Celina Sinclair, executive director of the Utah Tourism Industry Association, explains that the “establish and promote” dollars are a reinvestment back into the destination. The money promotes a perpetual visitor economy necessary for a thriving tourism industry but also helps with desirability, attracting people to live, work and stay in these communities.

Yet, some counties need more flexibility for how they can use their TRT funds. That’s what brought the tourism industry together to amend tax laws and pass a tax increase.
Making laws for the little guy
When legislators decided to tackle the tourism challenge, they focused on finding ways to increase the tax dollars going to affected small counties. The money that’s collected in one tax area, by law, belongs to the area in which the tax was collected.
Many stakeholders offered input on what eventually became HB 456. County leadership, sheriffs, emergency medical services, hoteliers and tourism industry representatives all came to the table. During the legislative process, the bill underwent eight revisions before it was passed.

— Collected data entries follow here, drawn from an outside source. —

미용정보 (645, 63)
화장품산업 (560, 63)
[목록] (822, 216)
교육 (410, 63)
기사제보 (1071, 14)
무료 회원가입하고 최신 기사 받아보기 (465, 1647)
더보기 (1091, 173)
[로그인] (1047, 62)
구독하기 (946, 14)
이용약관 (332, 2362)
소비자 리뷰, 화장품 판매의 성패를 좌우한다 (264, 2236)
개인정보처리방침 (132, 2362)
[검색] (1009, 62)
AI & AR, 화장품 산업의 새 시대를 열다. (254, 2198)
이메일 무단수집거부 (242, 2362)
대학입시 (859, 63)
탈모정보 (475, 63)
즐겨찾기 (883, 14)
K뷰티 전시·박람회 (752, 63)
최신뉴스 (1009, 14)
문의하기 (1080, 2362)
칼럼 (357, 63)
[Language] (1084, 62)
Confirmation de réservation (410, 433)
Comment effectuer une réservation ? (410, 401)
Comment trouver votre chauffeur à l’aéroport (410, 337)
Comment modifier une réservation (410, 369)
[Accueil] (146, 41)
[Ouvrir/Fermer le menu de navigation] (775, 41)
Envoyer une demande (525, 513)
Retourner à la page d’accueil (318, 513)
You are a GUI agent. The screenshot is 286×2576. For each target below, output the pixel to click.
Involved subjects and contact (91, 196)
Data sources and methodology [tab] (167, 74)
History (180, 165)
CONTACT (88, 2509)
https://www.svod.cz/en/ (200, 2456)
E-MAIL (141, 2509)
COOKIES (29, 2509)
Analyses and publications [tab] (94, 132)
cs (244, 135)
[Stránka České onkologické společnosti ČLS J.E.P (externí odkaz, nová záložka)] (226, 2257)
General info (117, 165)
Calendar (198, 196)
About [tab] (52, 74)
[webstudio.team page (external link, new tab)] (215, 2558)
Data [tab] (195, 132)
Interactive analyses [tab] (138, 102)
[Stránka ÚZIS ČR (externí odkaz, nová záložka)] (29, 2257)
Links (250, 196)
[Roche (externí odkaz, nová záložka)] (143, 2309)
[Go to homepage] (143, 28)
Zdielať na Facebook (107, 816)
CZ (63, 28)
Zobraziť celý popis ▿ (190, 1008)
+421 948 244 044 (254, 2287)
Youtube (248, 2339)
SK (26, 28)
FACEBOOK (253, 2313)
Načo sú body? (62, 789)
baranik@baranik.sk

What was evident throughout the process was how collaborative the effort was. Everyone recognized the problem and wanted to be part of the solution.
What’s in the bill?
Sinclair worked closely with legislators and stakeholders on the details of the bill. The tourism industry was most worried about remaining competitive with other destinations while passing a moderate tax increase.
She explains, “This year, our goal has been to work through and acknowledge that state and local governments are stretched while advocating to reduce any negative impact of this legislation on the tourism and lodging industry.”

She says the bill addressed four key elements: 1) increasing the transient room tax rate at the state and the county level, 2) modifying acceptable uses of TRT funds at the county level, 3) creating the Outdoor Recreation Mitigation Grant fund to allow smaller counties to apply for grants to help cover visitor cost, and 4) encouraging interlocal relationships between counties and municipalities to reduce costs and duplicate services.
The bill also clarifies reporting and accountability standards and creates better tracking mechanisms so counties can more accurately report on the cost of tourism-related expenses.
According to the fiscal analysis attached to HB 456, counties will see an additional $5.16 million (collectively) from the TRT increase in the year following the bill’s enactment. An estimated $6.7 million will be available in the Outdoor Recreation Mitigation Grant Fund, and $13.6 million will go to the general state fund for long-term capital projects.
Small counties were the drivers behind this bill, and yet all stakeholders made sacrifices to come up with a solution.
“My hope is we continue to have that collaborative spirit Utah is really so well-known for,” Grace says. “We have seen success in so many areas of policy because of our ability to do that.”